> What needs to be done:
Locate every line of the material below that contains the word "Denne", and copy each of those lines in full.

> Excerpted records:

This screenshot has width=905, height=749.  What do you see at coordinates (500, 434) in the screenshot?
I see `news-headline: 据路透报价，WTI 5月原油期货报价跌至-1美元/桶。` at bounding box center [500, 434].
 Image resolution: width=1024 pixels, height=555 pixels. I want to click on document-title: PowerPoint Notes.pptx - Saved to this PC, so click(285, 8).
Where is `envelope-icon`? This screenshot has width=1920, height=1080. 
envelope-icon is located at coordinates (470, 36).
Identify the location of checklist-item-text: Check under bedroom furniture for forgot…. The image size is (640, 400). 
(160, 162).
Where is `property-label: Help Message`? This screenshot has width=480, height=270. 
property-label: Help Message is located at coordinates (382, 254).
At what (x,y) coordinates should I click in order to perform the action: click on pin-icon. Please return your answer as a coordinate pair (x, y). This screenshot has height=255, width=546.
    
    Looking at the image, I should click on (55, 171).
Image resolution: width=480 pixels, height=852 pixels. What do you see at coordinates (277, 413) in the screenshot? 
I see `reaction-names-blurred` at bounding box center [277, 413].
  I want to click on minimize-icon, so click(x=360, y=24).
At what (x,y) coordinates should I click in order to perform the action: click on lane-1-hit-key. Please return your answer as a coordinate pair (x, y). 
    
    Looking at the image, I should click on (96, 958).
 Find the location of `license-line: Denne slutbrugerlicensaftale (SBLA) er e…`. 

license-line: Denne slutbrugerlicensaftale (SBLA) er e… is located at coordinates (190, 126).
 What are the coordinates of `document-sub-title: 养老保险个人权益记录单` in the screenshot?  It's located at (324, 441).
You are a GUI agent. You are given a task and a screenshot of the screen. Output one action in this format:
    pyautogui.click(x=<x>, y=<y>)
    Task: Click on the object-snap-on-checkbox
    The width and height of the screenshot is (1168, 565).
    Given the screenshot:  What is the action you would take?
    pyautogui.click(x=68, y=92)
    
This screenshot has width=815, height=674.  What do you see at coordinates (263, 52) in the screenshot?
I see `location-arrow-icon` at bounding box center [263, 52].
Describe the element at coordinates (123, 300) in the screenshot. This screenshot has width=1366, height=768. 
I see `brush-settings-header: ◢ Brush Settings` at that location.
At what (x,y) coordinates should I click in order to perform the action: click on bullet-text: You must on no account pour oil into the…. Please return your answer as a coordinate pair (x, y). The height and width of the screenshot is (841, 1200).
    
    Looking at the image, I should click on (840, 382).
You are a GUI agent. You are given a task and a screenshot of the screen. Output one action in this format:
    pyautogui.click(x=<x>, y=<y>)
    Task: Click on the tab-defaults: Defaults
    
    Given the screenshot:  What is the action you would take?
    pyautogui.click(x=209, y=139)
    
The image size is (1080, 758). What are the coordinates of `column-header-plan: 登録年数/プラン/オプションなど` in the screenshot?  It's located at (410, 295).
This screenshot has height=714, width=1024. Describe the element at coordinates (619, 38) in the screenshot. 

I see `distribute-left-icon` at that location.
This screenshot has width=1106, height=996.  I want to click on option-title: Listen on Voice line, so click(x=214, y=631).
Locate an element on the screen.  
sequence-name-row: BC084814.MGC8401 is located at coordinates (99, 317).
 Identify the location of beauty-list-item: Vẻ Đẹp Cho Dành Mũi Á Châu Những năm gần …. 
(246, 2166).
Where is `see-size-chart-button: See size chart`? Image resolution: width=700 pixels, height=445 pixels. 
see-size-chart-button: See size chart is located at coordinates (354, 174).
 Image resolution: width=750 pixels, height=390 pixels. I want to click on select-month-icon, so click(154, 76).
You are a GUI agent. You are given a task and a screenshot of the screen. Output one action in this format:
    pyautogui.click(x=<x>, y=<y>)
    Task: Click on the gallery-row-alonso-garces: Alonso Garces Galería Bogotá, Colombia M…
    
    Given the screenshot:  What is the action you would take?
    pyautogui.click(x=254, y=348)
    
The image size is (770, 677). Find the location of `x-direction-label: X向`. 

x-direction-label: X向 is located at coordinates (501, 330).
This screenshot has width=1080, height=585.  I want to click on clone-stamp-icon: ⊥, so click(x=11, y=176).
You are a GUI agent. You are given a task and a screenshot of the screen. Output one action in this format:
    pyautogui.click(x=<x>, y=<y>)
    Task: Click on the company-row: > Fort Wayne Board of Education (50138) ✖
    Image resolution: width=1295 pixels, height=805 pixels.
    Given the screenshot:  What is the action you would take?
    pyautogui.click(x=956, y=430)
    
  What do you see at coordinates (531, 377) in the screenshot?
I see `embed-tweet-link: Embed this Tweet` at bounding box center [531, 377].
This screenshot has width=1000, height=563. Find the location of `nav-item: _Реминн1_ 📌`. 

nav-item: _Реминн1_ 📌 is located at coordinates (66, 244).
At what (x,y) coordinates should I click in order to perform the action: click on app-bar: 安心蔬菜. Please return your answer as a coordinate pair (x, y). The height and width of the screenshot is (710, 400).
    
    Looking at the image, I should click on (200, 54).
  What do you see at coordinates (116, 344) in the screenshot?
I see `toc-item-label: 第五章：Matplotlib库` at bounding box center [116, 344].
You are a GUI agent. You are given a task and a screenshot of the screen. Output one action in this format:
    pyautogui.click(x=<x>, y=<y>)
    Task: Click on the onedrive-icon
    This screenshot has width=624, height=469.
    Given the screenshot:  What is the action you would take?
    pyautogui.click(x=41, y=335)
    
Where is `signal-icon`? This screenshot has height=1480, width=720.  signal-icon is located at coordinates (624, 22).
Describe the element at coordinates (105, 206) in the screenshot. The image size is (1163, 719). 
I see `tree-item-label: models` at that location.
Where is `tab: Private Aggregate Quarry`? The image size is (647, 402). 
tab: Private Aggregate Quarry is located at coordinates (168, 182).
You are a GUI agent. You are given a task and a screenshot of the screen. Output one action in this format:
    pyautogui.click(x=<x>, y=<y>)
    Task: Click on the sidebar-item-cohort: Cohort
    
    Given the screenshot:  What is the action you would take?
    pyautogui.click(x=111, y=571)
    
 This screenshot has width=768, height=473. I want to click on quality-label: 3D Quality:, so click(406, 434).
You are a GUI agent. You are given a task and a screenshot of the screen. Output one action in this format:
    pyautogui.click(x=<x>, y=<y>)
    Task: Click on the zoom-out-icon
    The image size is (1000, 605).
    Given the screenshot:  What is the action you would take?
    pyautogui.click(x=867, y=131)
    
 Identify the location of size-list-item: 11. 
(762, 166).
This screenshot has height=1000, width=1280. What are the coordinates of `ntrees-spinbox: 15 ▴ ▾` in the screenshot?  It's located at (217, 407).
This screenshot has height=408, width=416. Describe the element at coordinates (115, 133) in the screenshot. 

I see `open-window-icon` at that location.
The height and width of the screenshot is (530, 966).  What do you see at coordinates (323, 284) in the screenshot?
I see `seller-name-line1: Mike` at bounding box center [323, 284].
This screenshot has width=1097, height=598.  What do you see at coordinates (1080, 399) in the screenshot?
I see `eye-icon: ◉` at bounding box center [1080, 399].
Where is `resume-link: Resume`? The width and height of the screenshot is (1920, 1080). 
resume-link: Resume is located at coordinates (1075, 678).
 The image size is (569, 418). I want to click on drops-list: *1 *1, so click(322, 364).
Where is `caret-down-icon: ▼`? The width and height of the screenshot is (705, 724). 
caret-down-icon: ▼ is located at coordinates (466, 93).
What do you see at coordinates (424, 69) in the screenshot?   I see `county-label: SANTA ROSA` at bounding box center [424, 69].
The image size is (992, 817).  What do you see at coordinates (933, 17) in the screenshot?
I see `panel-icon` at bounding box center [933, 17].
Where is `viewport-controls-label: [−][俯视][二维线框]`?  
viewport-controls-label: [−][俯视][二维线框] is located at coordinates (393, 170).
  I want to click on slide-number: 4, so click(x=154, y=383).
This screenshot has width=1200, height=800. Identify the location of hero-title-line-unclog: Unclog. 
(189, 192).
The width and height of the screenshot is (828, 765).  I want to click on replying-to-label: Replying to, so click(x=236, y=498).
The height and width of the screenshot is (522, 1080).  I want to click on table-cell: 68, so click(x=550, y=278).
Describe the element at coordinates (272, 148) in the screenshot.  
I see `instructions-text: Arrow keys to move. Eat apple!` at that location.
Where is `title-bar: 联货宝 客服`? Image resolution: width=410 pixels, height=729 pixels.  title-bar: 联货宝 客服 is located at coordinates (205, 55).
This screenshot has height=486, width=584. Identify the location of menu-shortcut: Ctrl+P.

> Written answer:
 Find the location of `license-line: Denne slutbrugerlicensaftale (SBLA) er e…`. 
license-line: Denne slutbrugerlicensaftale (SBLA) er e… is located at coordinates (190, 126).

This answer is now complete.